[Records shown — start]

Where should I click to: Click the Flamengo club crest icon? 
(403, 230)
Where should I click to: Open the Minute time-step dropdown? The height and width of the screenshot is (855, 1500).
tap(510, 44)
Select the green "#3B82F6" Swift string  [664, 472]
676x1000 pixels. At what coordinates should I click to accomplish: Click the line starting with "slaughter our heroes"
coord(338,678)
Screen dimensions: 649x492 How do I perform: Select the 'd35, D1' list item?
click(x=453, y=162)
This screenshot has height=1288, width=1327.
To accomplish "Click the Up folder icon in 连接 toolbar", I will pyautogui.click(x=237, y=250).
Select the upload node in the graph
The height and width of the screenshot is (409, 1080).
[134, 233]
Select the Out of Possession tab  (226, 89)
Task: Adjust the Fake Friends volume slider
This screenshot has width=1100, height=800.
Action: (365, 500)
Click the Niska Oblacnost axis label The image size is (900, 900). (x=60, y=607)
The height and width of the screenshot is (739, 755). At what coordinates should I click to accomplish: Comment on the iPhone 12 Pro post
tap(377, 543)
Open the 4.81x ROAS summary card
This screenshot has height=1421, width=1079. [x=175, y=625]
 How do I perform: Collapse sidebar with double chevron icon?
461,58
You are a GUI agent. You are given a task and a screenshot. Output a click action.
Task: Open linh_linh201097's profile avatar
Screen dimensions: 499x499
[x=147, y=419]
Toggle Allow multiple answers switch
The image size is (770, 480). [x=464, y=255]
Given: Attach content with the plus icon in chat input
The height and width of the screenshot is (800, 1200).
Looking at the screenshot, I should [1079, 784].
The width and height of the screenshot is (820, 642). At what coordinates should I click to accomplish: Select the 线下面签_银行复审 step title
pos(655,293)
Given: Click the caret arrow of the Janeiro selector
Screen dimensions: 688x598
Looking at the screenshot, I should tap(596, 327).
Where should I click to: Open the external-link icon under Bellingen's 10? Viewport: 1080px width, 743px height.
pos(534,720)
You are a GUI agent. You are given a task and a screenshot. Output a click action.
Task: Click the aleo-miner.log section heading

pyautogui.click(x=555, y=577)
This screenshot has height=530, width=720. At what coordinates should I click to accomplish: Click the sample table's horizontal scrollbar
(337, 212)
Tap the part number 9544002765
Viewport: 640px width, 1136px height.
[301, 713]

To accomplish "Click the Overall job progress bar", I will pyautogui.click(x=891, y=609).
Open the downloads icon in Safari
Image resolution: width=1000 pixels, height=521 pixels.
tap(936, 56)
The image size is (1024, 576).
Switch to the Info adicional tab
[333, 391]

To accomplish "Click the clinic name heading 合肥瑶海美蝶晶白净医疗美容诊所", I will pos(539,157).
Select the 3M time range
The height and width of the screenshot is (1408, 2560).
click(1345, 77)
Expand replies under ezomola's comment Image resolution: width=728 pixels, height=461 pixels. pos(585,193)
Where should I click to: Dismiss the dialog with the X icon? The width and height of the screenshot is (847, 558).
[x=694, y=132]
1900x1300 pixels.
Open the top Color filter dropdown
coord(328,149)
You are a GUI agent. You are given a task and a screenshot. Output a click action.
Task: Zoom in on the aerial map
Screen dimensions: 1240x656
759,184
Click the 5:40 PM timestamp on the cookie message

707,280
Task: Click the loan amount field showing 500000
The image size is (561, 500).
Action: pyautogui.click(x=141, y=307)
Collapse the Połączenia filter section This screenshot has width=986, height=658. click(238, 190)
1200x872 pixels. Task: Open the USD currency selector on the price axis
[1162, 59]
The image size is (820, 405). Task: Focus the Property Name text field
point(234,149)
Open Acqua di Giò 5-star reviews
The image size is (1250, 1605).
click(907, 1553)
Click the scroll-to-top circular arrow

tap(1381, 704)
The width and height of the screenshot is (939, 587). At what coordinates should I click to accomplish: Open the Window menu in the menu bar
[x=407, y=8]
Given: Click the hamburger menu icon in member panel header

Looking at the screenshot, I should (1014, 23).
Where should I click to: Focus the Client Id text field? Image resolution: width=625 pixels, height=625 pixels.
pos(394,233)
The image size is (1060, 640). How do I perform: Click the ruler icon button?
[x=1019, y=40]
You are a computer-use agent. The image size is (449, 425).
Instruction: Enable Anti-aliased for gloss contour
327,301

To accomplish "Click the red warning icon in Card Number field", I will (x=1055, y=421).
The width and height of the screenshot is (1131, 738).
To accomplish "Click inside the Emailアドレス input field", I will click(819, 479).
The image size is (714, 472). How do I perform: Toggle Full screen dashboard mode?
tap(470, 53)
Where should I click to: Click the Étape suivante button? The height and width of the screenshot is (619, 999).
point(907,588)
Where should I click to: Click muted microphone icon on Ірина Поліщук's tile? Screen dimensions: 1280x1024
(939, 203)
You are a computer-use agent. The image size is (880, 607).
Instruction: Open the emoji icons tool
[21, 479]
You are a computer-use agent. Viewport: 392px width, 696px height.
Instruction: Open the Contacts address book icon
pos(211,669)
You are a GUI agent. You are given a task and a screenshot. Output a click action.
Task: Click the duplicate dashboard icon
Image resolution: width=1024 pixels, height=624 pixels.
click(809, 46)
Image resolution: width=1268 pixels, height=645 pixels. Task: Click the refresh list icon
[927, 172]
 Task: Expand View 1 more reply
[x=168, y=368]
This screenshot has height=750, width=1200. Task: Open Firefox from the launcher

[Records shown — finish]

# Goal of the exercise
In full and without error, transcribe the listing.

# Response to this task
Where should I click to: Click the Flamengo club crest icon? 
(403, 230)
Where should I click to: Open the Minute time-step dropdown? The height and width of the screenshot is (855, 1500).
tap(510, 44)
Select the green "#3B82F6" Swift string  [664, 472]
676x1000 pixels. At what coordinates should I click to accomplish: Click the line starting with "slaughter our heroes"
coord(338,678)
Screen dimensions: 649x492 How do I perform: Select the 'd35, D1' list item?
click(x=453, y=162)
This screenshot has height=1288, width=1327.
To accomplish "Click the Up folder icon in 连接 toolbar", I will pyautogui.click(x=237, y=250).
Select the upload node in the graph
The height and width of the screenshot is (409, 1080).
[134, 233]
Select the Out of Possession tab  (226, 89)
Task: Adjust the Fake Friends volume slider
This screenshot has width=1100, height=800.
Action: (365, 500)
Click the Niska Oblacnost axis label The image size is (900, 900). (x=60, y=607)
The height and width of the screenshot is (739, 755). At what coordinates should I click to accomplish: Comment on the iPhone 12 Pro post
tap(377, 543)
Open the 4.81x ROAS summary card
This screenshot has height=1421, width=1079. [x=175, y=625]
 How do I perform: Collapse sidebar with double chevron icon?
461,58
You are a GUI agent. You are given a task and a screenshot. Output a click action.
Task: Open linh_linh201097's profile avatar
Screen dimensions: 499x499
[x=147, y=419]
Toggle Allow multiple answers switch
The image size is (770, 480). [x=464, y=255]
Given: Attach content with the plus icon in chat input
The height and width of the screenshot is (800, 1200).
Looking at the screenshot, I should [1079, 784].
The width and height of the screenshot is (820, 642). At what coordinates should I click to accomplish: Select the 线下面签_银行复审 step title
pos(655,293)
Given: Click the caret arrow of the Janeiro selector
Screen dimensions: 688x598
Looking at the screenshot, I should tap(596, 327).
Where should I click to: Open the external-link icon under Bellingen's 10? Viewport: 1080px width, 743px height.
pos(534,720)
You are a GUI agent. You are given a task and a screenshot. Output a click action.
Task: Click the aleo-miner.log section heading

pyautogui.click(x=555, y=577)
This screenshot has height=530, width=720. At what coordinates should I click to accomplish: Click the sample table's horizontal scrollbar
(337, 212)
Tap the part number 9544002765
Viewport: 640px width, 1136px height.
[301, 713]

To accomplish "Click the Overall job progress bar", I will pyautogui.click(x=891, y=609).
Open the downloads icon in Safari
Image resolution: width=1000 pixels, height=521 pixels.
tap(936, 56)
The image size is (1024, 576).
Switch to the Info adicional tab
[333, 391]

To accomplish "Click the clinic name heading 合肥瑶海美蝶晶白净医疗美容诊所", I will pos(539,157).
Select the 3M time range
The height and width of the screenshot is (1408, 2560).
click(1345, 77)
Expand replies under ezomola's comment Image resolution: width=728 pixels, height=461 pixels. pos(585,193)
Where should I click to: Dismiss the dialog with the X icon? The width and height of the screenshot is (847, 558).
[x=694, y=132]
1900x1300 pixels.
Open the top Color filter dropdown
coord(328,149)
You are a GUI agent. You are given a task and a screenshot. Output a click action.
Task: Zoom in on the aerial map
Screen dimensions: 1240x656
759,184
Click the 5:40 PM timestamp on the cookie message

707,280
Task: Click the loan amount field showing 500000
The image size is (561, 500).
Action: pyautogui.click(x=141, y=307)
Collapse the Połączenia filter section This screenshot has width=986, height=658. click(238, 190)
1200x872 pixels. Task: Open the USD currency selector on the price axis
[1162, 59]
The image size is (820, 405). Task: Focus the Property Name text field
point(234,149)
Open Acqua di Giò 5-star reviews
The image size is (1250, 1605).
click(907, 1553)
Click the scroll-to-top circular arrow

tap(1381, 704)
The width and height of the screenshot is (939, 587). At what coordinates should I click to accomplish: Open the Window menu in the menu bar
[x=407, y=8]
Given: Click the hamburger menu icon in member panel header

Looking at the screenshot, I should (1014, 23).
Where should I click to: Focus the Client Id text field? Image resolution: width=625 pixels, height=625 pixels.
pos(394,233)
The image size is (1060, 640). How do I perform: Click the ruler icon button?
[x=1019, y=40]
You are a computer-use agent. The image size is (449, 425).
Instruction: Enable Anti-aliased for gloss contour
327,301

To accomplish "Click the red warning icon in Card Number field", I will (x=1055, y=421).
The width and height of the screenshot is (1131, 738).
To accomplish "Click inside the Emailアドレス input field", I will click(819, 479).
The image size is (714, 472). How do I perform: Toggle Full screen dashboard mode?
tap(470, 53)
Where should I click to: Click the Étape suivante button? The height and width of the screenshot is (619, 999).
point(907,588)
Where should I click to: Click muted microphone icon on Ірина Поліщук's tile? Screen dimensions: 1280x1024
(939, 203)
You are a computer-use agent. The image size is (880, 607).
Instruction: Open the emoji icons tool
[21, 479]
You are a computer-use agent. Viewport: 392px width, 696px height.
Instruction: Open the Contacts address book icon
pos(211,669)
You are a GUI agent. You are given a task and a screenshot. Output a click action.
Task: Click the duplicate dashboard icon
Image resolution: width=1024 pixels, height=624 pixels.
click(809, 46)
Image resolution: width=1268 pixels, height=645 pixels. Task: Click the refresh list icon
[927, 172]
 Task: Expand View 1 more reply
[x=168, y=368]
This screenshot has height=750, width=1200. Task: Open Firefox from the launcher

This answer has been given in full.